It may have been one gimmick too far for some, but THE BROWNING's combining of state-of-the-art deathcore with the stuttering electronics and glitchy spikiness of EDM was always a good idea. It just needed time to mature and mutate. "End Of Existence" is the Kansas City band's fifth album, and while the essence of their sound remains much the same as it was on 2011's "Burn This World", creative mastermind Jonny McBee has been audibly chipping away at his vision all along. Smarter, sharper and armed with much stronger songs than ever before, this might even surprise a few scowling cynics.
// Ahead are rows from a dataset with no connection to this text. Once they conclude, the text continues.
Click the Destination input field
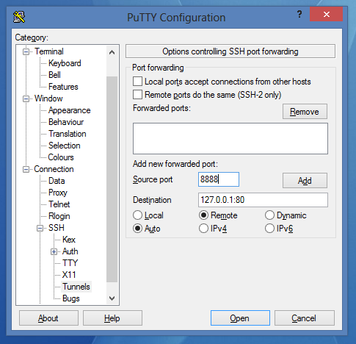Viewport: 356px width, 344px height. pos(263,200)
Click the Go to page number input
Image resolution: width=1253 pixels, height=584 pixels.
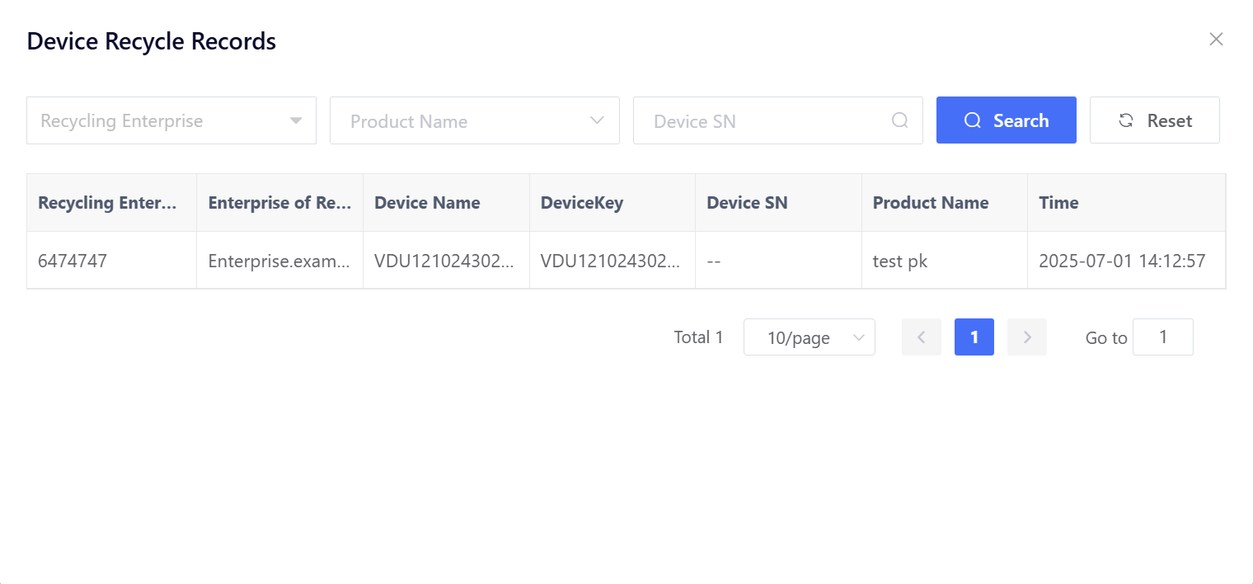[1162, 337]
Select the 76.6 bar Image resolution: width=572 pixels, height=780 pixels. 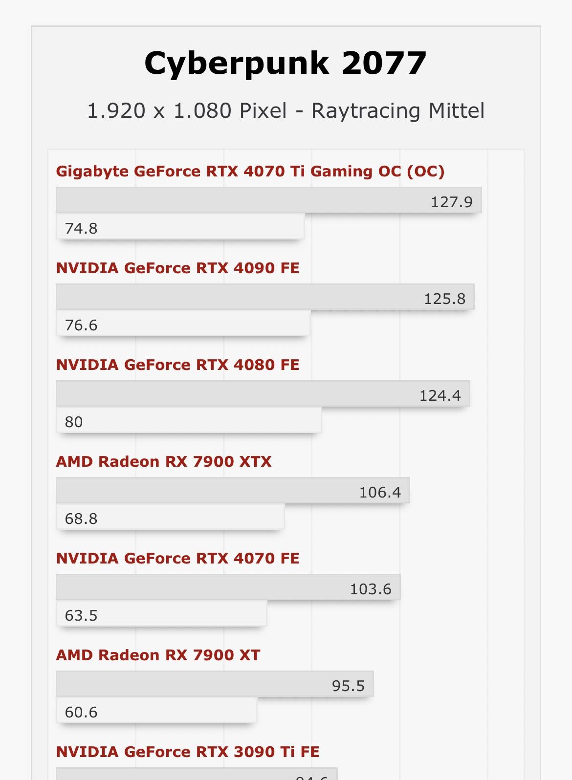click(183, 324)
In contrast with previous albums, McBee has put this album together on his own, and perhaps that is why this feels so pin sharp and zoomed in compared even to 2018's "Geist". Still rooted in skull-rattling futurism, songs like the imperious opening title track and the cheerfully vicious "Destroyer" benefit from a more natural relationship between man and electronics. Where previous albums were often noticeably heavy-handed in their blending of robot beats and deathly riffing, new songs like "Rage" and "Torment" blur the lines between the programmable and the untamed; not so much evoking a dystopian future as summoning some long-overdue technological retribution in the here and now. Weirdly, that means that THE BROWNING sound more like a cohesive band than they ever have, despite this having been entirely created under the sharp lights of McBee's own studio.
Again, it is the songwriting that lifts this album several rungs above its four predecessors. "Gott Ist Tot" ("God is Dead") and "No Man Can Become A God" are particularly revelatory, as McBee finds new ways to rejig his band's core sonic ingredients, while delivering deeply satisfying melodic payoffs. In particular, "No Man…" is a mini-epic with a prog-like cinematic sweep. It is easily the most memorable song THE BROWNING have released to date. Almost as good is "Prophecy", a marauding groove metal assault with a synthwave soul. Meanwhile, closer "Fearless" cranks up the electronics to arena-filling fever pitch: a firm and final 'fuck you' to the naysayers.
As ever, if the idea of metal mixed with EDM gives you violent facial tics and a sense of impending doom, "End of Existence" makes no attempt to make amends or win you over. And nor should it. THE BROWNING have spent a decade pursuing an eccentric and polarizing path, and they still sound like a flash of inspiration brought to life.